> _抜粋本文_
本発明は、コンピュータにより規定された仮想三次元空間内に位置および向きを示す指標を生成するとともに、実空間における指示デバイスの操作により仮想三次元空間内における指標の位置や向きを変更する仮想空間内位置指示装置に関するものである。
従来から、仮想三次元空間および仮想三次元空間内に存在する仮想物体をコンピュータにより規定し、仮想物体を含む仮想三次元空間を適宜の表示装置に表示するように構成した仮想空間提示システムが提供されている。この種の仮想空間提示システムは、たとえば、三次元空間でのシミュレーションを行う装置に用いられている。この種の仮想空間提示システムでは、仮想三次元空間内の位置や方向を指示したり仮想物体を選択したりするために、仮想三次元空間内に位置および向きを示すポインタを生成して仮想三次元空間とともに表示装置に表示するとともに、仮想三次元空間内におけるポインタの位置や方向を実空間における指示デバイスの操作によって変化させる機能を要求されることがある。ただし、三次元空間では視点の位置や方向によって視点に対するポインタの位置や方向が変化し、しかもポインタの位置や方向は三次元で変化するから、仮想三次元空間におけるポインタの位置および向きを実空間での指示デバイスの操作に結び付けるだけではなく、表示装置に表示されたポインタの位置および向きと指示デバイスの操作とが直感的に関連付けられるようにすることが必要である。
仮想三次元空間を表示する表示装置にポインタを表示し、指示デバイスによってポインタの位置および向きを変化させる技術としては、CRTディスプレイに表示した仮想三次元空間において、円錐の底面に円筒を接続した立体矢印型の主ポインタを表示するとともに、主ポインタのポイント方向に円錐形などの補助ポインタを表示することが考えられている(たとえば、特許文献1参照)。
特許文献1では、主ポインタの三次元的位置および向きを入力するためのポインタ位置入力装置が設けられ、主ポインタと補助ポインタとの間隔と、補助ポインタの大きさとを調節する補助ポインタ調節装置が設けられる。ポインタ位置入力装置は、指示デバイスとして腕にはめるグローブを備え、実空間でのグローブの位置と方向とを仮想三次元空間における主ポインタの位置および向きに対応付けている。また、補助ポインタは主ポインタに対して補助ポインタ調節装置により設定した距離だけ離れており、補助ポインタを仮想物体に埋没させて補助ポインタの先端が仮想物体の表面から露出する状態とすることで、主ポインタの位置に対応する実空間でのグローブの位置と仮想物体の表面である補助ポインタまでの距離を知ることができるようになっている。

> _課題 A_
抜粋本文の「本発明は、コンピュータにより」から「たとえば、特許文献1参照)。」までの部分を、「表示装置」を「ディスプレイ」に置き換えて書き直せ。
> _課題 B_
抜粋本文によれば、仮想三次元空間ではポインタの位置と向きを指示デバイスの操作に結び付けるだけでは足りない。表示されたポインタと操作を直感的に関連付ける必要もあるのはなぜか、1〜3文で説明せよ。

> _収集資料_
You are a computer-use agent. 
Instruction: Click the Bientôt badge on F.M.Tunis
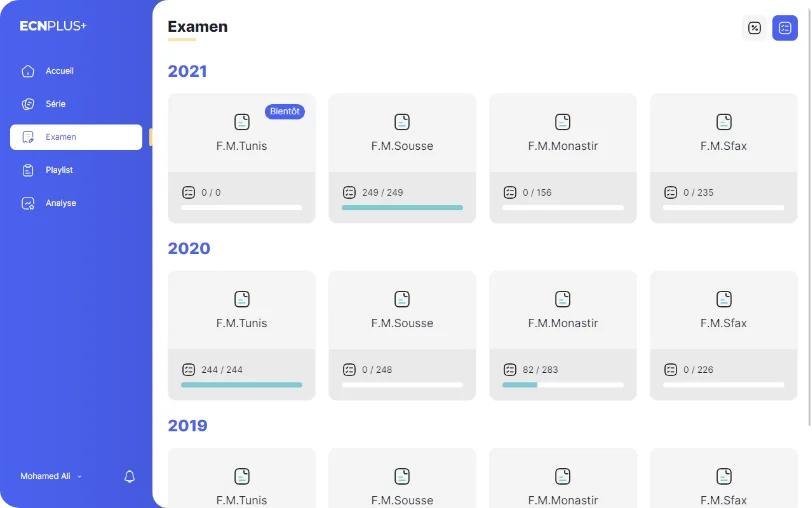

> _完全な解答 A_
本発明は、コンピュータにより規定された仮想三次元空間内に位置および向きを示す指標を生成するとともに、実空間における指示デバイスの操作により仮想三次元空間内における指標の位置や向きを変更する仮想空間内位置指示装置に関するものである。
従来から、仮想三次元空間および仮想三次元空間内に存在する仮想物体をコンピュータにより規定し、仮想物体を含む仮想三次元空間を適宜のディスプレイに表示するように構成した仮想空間提示システムが提供されている。この種の仮想空間提示システムは、たとえば、三次元空間でのシミュレーションを行う装置に用いられている。この種の仮想空間提示システムでは、仮想三次元空間内の位置や方向を指示したり仮想物体を選択したりするために、仮想三次元空間内に位置および向きを示すポインタを生成して仮想三次元空間とともにディスプレイに表示するとともに、仮想三次元空間内におけるポインタの位置や方向を実空間における指示デバイスの操作によって変化させる機能を要求されることがある。ただし、三次元空間では視点の位置や方向によって視点に対するポインタの位置や方向が変化し、しかもポインタの位置や方向は三次元で変化するから、仮想三次元空間におけるポインタの位置および向きを実空間での指示デバイスの操作に結び付けるだけではなく、ディスプレイに表示されたポインタの位置および向きと指示デバイスの操作とが直感的に関連付けられるようにすることが必要である。
仮想三次元空間を表示するディスプレイにポインタを表示し、指示デバイスによってポインタの位置および向きを変化させる技術としては、CRTディスプレイに表示した仮想三次元空間において、円錐の底面に円筒を接続した立体矢印型の主ポインタを表示するとともに、主ポインタのポイント方向に円錐形などの補助ポインタを表示することが考えられている(たとえば、特許文献1参照)。

> _完全な解答 B_
三次元空間では、視点の位置や方向によって視点に対するポインタの位置や方向が変化する。しかもポインタの位置や方向そのものも三次元で変化するからである。